* _Task directions_:
Copy every line of the data below exactly, leaving out the pictures.

==== Records to use ====

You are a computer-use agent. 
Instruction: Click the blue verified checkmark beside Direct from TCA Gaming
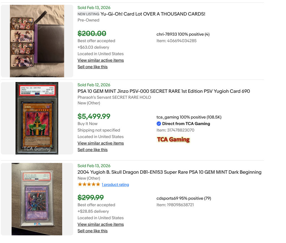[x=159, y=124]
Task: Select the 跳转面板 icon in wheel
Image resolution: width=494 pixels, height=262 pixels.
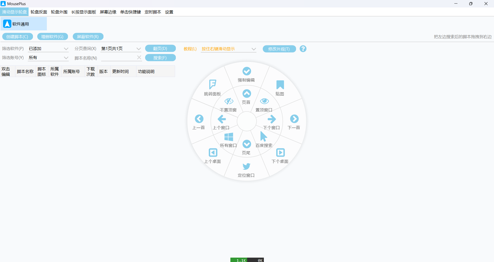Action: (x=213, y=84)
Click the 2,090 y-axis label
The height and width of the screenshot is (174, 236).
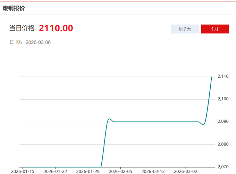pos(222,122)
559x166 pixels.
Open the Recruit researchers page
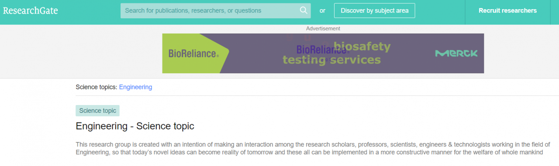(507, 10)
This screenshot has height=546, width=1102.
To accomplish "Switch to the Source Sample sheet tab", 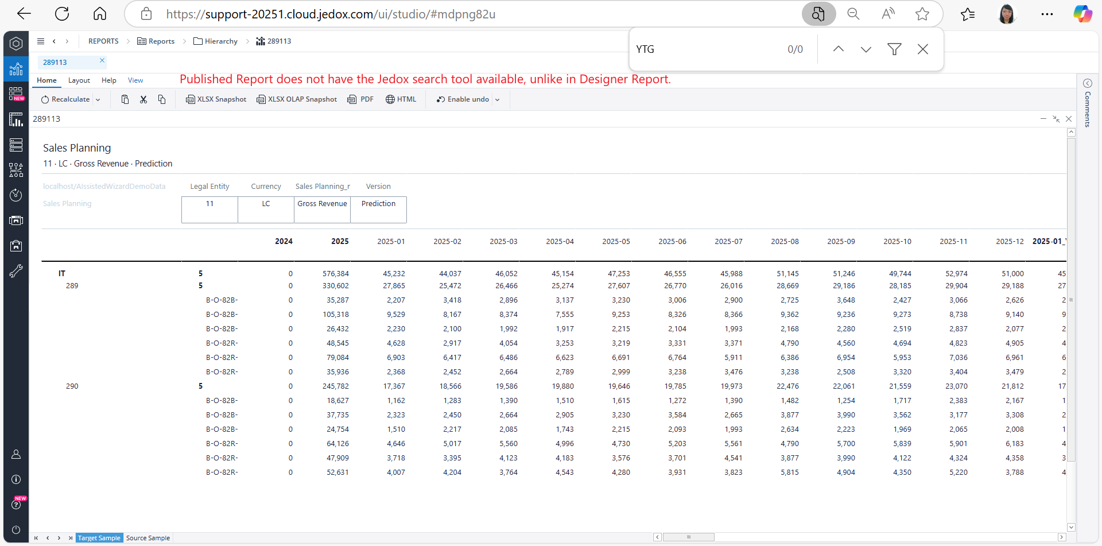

====

* _Complete output_:
You are a computer-use agent. 
Instruction: Click the blue verified checkmark beside Direct from TCA Gaming
[x=159, y=124]
Task: Select the 跳转面板 icon in wheel
Image resolution: width=494 pixels, height=262 pixels.
Action: (x=213, y=84)
Click the 2,090 y-axis label
The height and width of the screenshot is (174, 236).
pos(222,122)
559x166 pixels.
Open the Recruit researchers page
(507, 10)
This screenshot has height=546, width=1102.
To accomplish "Switch to the Source Sample sheet tab", 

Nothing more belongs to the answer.